In response to a blog about the Internet being the death knell of reading, readers were asked to provide examples of students “who are both savvy in using the Internet and at the same time, deep readers of print”?
I found the phrase “deep readers of print” intriguing – both for what makes deep reading, and also whether such reading be done in print only.
The most basic of digital books is merely a transfer of text into digital ink. If deep reading involves books which might not have been digitised in this manner, then perhaps it is a matter of time the important classics (including those that are out of print) are available digitally. So, if gaining access to reading materials of depth is the essential first step to deep reading, then non-print books are in fact helpful.
Many digital books are of course come with multi-media materials and hyperlinks. Very often, this has been a case of adding these just because it can be done and not necessarily with clear thinking about how it might add value to the book. (Similar to when all manner of bells and whistles are gratuitously added to a slide presentation like having way too many fanciful fonts, tiring transitions and annoying animations.) In addition, with the multi-task friendly nature of digital devices, compared to print, digital books could suffer from “blinking cursors and beckoning hyperlinks” becoming a distraction to deep reading.

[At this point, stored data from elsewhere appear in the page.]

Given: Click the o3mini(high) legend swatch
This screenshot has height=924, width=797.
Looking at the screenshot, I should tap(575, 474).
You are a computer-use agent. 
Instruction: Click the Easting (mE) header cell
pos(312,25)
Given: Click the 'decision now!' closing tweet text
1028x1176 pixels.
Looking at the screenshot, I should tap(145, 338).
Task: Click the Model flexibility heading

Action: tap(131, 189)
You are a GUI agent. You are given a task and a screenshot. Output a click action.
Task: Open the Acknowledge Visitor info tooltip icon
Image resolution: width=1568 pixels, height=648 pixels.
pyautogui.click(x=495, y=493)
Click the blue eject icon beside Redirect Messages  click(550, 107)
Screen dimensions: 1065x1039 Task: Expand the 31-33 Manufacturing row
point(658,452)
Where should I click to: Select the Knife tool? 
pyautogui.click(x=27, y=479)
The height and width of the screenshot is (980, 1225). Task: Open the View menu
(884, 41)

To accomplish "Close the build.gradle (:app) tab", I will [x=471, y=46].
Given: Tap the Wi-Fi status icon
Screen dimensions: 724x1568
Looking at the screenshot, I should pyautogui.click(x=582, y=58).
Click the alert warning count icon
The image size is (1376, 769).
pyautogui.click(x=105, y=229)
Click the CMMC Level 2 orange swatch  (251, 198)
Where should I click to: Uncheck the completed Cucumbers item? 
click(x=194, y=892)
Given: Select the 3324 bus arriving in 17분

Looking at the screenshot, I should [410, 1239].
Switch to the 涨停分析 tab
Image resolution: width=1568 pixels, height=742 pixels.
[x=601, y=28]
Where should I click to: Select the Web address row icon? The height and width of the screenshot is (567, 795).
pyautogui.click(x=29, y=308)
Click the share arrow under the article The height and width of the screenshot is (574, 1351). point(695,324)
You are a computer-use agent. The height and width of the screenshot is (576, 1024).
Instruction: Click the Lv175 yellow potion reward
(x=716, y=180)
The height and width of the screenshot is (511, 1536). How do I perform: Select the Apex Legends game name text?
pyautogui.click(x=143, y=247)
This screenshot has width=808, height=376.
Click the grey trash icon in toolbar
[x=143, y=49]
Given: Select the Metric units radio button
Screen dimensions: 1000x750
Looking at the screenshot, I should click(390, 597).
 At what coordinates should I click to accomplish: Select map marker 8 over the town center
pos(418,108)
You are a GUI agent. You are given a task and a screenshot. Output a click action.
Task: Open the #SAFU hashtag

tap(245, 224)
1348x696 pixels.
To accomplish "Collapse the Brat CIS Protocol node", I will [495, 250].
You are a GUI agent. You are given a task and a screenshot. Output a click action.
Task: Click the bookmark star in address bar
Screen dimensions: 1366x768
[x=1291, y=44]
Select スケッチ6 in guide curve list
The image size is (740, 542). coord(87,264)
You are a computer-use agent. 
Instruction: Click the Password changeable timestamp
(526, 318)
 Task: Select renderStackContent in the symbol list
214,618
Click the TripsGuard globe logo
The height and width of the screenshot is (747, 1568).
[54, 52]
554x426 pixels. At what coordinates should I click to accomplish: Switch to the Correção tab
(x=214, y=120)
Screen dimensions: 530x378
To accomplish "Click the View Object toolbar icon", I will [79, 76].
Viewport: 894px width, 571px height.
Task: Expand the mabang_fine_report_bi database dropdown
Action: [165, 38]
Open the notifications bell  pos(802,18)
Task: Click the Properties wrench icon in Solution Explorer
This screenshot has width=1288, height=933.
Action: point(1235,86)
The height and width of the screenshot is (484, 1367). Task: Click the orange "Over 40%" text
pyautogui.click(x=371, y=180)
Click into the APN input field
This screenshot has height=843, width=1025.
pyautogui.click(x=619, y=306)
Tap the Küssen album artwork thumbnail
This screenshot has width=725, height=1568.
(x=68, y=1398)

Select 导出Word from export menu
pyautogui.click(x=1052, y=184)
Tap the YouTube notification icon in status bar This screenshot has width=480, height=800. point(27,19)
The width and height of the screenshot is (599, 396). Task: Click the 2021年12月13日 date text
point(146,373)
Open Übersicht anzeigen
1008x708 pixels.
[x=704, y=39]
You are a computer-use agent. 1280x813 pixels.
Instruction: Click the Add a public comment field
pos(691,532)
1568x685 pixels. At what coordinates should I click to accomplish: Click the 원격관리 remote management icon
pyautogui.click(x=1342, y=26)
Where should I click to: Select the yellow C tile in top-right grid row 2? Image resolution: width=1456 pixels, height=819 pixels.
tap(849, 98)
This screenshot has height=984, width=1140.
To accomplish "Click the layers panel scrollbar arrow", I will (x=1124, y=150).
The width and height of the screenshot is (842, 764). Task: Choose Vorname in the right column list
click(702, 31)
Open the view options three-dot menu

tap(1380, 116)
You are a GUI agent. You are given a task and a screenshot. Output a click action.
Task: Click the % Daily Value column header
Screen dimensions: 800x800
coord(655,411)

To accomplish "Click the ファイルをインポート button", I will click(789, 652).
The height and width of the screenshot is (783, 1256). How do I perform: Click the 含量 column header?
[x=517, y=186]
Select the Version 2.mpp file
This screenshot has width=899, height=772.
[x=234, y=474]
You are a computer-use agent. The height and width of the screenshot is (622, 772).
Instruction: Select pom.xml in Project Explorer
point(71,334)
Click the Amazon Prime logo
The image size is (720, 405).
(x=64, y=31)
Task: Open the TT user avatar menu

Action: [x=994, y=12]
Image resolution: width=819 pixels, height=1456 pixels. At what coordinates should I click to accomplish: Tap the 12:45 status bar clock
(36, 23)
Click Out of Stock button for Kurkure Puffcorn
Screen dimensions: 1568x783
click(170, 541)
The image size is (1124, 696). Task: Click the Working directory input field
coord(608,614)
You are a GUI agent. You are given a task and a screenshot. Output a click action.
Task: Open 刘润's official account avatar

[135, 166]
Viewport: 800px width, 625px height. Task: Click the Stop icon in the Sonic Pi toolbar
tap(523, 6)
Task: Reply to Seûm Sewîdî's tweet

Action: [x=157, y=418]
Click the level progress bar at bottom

However, when used well, the non-textual and non-linear elements could enhance deep reading. Representing information in non-text forms do add new dimensions to thinking. Being able to determine the route through which reading is done could potentially deepen the reading too.
Perhaps, the easy access to such tools is till relatively new and thus the better uses of them in digital books might have yet to be exploited or even appreciated. And reading in a digital environment might require more (or would it be a different form of) concentration to fight off the many more distractions than reading a printed book.